_REQUIREMENT:_ Among the lines below, restate word for word only those from the line with "[Go to Home page] (47, 8)" through the line with "Out of Town (559, 112)", with both end lines kept.
RECORD EXTRACTS START
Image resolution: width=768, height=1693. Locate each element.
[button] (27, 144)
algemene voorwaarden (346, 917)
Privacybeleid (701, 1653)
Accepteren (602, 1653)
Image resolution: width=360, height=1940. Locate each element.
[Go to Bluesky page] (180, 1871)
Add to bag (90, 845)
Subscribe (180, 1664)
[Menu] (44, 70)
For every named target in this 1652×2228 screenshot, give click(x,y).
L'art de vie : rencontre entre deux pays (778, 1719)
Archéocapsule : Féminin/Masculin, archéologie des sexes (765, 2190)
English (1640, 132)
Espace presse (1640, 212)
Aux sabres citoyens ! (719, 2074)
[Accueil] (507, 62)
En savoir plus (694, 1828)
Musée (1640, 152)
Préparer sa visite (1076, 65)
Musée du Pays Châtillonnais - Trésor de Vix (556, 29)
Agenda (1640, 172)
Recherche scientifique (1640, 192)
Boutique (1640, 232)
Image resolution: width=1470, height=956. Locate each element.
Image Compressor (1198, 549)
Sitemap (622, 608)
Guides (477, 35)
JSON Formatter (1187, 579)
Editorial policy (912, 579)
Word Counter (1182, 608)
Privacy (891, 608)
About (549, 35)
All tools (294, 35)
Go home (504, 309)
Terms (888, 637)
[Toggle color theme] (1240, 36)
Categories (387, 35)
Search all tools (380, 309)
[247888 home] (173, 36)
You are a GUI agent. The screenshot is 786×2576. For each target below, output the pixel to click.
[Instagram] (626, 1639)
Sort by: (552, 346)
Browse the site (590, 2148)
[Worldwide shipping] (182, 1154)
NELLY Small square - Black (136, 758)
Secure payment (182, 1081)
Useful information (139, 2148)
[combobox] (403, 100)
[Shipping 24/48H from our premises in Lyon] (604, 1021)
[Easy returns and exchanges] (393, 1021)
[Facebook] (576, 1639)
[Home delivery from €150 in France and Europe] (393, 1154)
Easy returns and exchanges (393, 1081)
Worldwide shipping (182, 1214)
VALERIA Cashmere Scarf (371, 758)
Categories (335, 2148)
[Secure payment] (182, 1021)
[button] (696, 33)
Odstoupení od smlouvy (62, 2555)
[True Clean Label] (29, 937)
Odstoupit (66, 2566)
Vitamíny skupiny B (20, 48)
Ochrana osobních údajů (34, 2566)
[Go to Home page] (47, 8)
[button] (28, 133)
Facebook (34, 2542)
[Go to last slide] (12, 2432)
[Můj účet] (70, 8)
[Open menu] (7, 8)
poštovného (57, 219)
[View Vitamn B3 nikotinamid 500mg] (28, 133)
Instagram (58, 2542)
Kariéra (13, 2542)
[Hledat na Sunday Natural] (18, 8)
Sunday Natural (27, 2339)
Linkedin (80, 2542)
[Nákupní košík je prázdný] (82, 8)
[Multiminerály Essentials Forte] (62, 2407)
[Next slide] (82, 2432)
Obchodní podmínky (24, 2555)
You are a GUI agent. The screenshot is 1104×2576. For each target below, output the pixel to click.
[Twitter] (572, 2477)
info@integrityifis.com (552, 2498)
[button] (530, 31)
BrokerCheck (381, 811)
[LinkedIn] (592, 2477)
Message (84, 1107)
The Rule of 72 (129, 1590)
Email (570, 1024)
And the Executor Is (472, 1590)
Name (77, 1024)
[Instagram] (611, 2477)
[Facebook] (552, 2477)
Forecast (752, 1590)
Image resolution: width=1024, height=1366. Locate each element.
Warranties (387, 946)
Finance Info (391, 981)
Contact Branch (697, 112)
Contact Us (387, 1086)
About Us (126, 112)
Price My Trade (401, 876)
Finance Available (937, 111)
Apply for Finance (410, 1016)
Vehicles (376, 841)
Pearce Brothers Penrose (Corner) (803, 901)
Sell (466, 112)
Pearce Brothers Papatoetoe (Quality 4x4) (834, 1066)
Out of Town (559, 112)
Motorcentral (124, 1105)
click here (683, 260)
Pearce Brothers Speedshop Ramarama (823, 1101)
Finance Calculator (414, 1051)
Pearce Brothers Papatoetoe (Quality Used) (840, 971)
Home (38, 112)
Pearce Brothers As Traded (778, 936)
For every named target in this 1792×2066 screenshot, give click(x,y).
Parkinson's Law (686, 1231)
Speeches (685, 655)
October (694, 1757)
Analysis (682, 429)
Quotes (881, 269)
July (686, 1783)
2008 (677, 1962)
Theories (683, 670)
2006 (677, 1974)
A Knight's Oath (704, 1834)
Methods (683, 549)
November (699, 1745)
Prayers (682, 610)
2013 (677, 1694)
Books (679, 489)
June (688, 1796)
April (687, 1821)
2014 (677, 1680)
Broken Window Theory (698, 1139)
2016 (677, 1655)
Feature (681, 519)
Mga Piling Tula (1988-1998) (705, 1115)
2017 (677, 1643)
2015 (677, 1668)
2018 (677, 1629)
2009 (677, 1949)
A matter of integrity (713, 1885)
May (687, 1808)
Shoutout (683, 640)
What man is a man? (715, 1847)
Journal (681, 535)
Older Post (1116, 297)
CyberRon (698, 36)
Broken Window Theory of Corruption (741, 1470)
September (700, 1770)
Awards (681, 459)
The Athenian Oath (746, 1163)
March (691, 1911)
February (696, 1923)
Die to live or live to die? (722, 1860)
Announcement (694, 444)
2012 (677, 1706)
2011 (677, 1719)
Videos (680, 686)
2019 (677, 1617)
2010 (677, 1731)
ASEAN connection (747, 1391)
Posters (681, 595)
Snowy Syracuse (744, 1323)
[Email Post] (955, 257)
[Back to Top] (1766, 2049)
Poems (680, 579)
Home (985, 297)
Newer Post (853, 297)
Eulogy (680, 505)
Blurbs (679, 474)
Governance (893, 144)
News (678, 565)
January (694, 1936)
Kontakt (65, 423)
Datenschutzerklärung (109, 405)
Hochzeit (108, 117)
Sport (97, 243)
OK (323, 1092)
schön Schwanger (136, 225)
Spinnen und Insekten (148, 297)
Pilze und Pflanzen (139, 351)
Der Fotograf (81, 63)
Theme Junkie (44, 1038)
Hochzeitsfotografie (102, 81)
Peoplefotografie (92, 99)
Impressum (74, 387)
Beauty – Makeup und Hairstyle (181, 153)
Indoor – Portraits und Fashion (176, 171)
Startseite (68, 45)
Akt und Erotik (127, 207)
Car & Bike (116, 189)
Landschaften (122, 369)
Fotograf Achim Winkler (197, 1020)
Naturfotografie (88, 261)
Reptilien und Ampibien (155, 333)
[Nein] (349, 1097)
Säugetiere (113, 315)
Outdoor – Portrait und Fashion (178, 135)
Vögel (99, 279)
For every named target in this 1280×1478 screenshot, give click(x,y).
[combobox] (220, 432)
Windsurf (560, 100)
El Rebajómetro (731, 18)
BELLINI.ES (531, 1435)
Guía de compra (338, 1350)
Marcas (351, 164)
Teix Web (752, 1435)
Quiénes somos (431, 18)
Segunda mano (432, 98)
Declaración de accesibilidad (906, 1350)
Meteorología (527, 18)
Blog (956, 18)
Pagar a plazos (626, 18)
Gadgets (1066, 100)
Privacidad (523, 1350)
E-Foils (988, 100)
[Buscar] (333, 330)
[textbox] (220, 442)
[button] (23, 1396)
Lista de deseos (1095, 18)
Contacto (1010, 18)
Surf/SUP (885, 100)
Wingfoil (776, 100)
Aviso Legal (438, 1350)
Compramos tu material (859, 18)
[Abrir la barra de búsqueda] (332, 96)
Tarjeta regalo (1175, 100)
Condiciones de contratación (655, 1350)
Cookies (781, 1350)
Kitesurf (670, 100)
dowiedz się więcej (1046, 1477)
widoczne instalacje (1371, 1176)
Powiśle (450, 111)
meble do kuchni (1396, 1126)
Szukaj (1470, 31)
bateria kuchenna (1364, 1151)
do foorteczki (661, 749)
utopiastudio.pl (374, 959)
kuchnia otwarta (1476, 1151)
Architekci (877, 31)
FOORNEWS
RECORD EXTRACTS END
_RESPONSE AREA:_
[Go to Home page] (47, 8)
[button] (28, 133)
Facebook (34, 2542)
[Go to last slide] (12, 2432)
[Můj účet] (70, 8)
[Open menu] (7, 8)
poštovného (57, 219)
[View Vitamn B3 nikotinamid 500mg] (28, 133)
Instagram (58, 2542)
Kariéra (13, 2542)
[Hledat na Sunday Natural] (18, 8)
Sunday Natural (27, 2339)
Linkedin (80, 2542)
[Nákupní košík je prázdný] (82, 8)
[Multiminerály Essentials Forte] (62, 2407)
[Next slide] (82, 2432)
Obchodní podmínky (24, 2555)
You are a GUI agent. The screenshot is 1104×2576. For each target below, output the pixel to click.
[Twitter] (572, 2477)
info@integrityifis.com (552, 2498)
[button] (530, 31)
BrokerCheck (381, 811)
[LinkedIn] (592, 2477)
Message (84, 1107)
The Rule of 72 (129, 1590)
Email (570, 1024)
And the Executor Is (472, 1590)
Name (77, 1024)
[Instagram] (611, 2477)
[Facebook] (552, 2477)
Forecast (752, 1590)
Image resolution: width=1024, height=1366. Locate each element.
Warranties (387, 946)
Finance Info (391, 981)
Contact Branch (697, 112)
Contact Us (387, 1086)
About Us (126, 112)
Price My Trade (401, 876)
Finance Available (937, 111)
Apply for Finance (410, 1016)
Vehicles (376, 841)
Pearce Brothers Penrose (Corner) (803, 901)
Sell (466, 112)
Pearce Brothers Papatoetoe (Quality 4x4) (834, 1066)
Out of Town (559, 112)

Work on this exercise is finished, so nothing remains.